Bloomberg Opinion — “Nunca desperdice uma boa crise” é um lema que a Europa poderia usar agora. Enquanto encara o cano de uma arma carregada de Donald Trump, a região pode aproveitar uma oportunidade se os legisladores e reguladores agirem rapidamente para reforçar seu setor de tecnologia, um impulsionador de crescimento fundamental.
Uma vez que os principais serviços dos Estados Unidos, como computação em nuvem e inteligência artificial (IA), tendem a ficar mais caros, o setor de tecnologia local da Europa pode aproveitar uma vantagem imediata.
Trump pode se queixar veementemente sobre como os Estados Unidos têm sido vítimas do comércio global, mas os maiores beneficiários do negócio de IA em expansão têm sido os americanos.

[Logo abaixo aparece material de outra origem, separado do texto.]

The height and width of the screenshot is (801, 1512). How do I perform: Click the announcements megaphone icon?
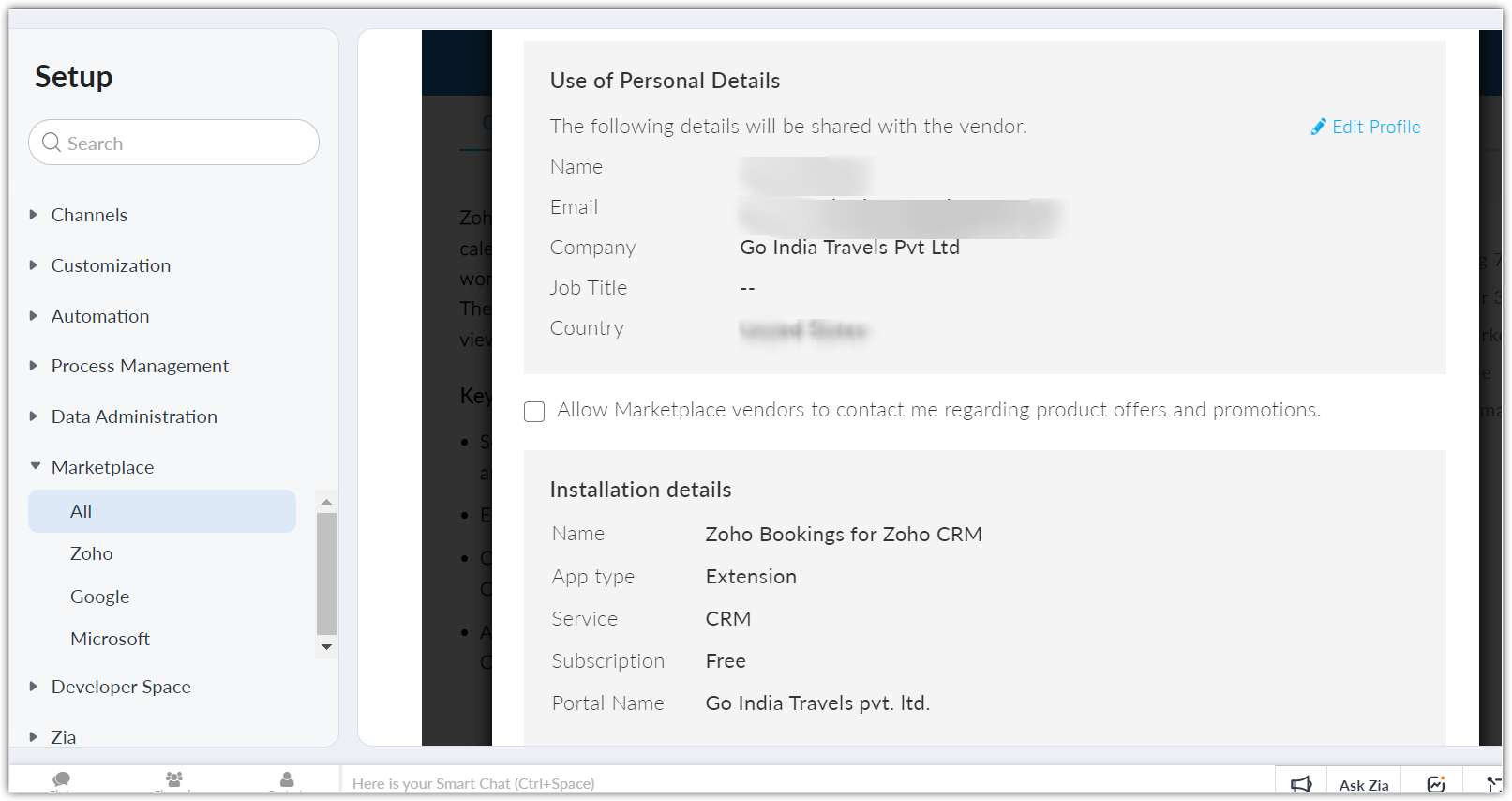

Agora, as empresas chamadas de hyperscalers – Amazon (AMZN), Microsoft (MSFT) e Alphabet (GOOGL) – podem sofrer com os planos tarifários de Trump, pois o aço, o alumínio e o cobre de que precisam para construir data centers ficarão mais caros.
Essas despesas, juntamente com o ressentimento internacional que Trump está cultivando, podem afastar cada vez mais os clientes estrangeiros do Vale do Silício. Os legisladores holandeses têm pedido ao governo que interrompa o fluxo de dados e aplicativos holandeses para os serviços de nuvem americanos.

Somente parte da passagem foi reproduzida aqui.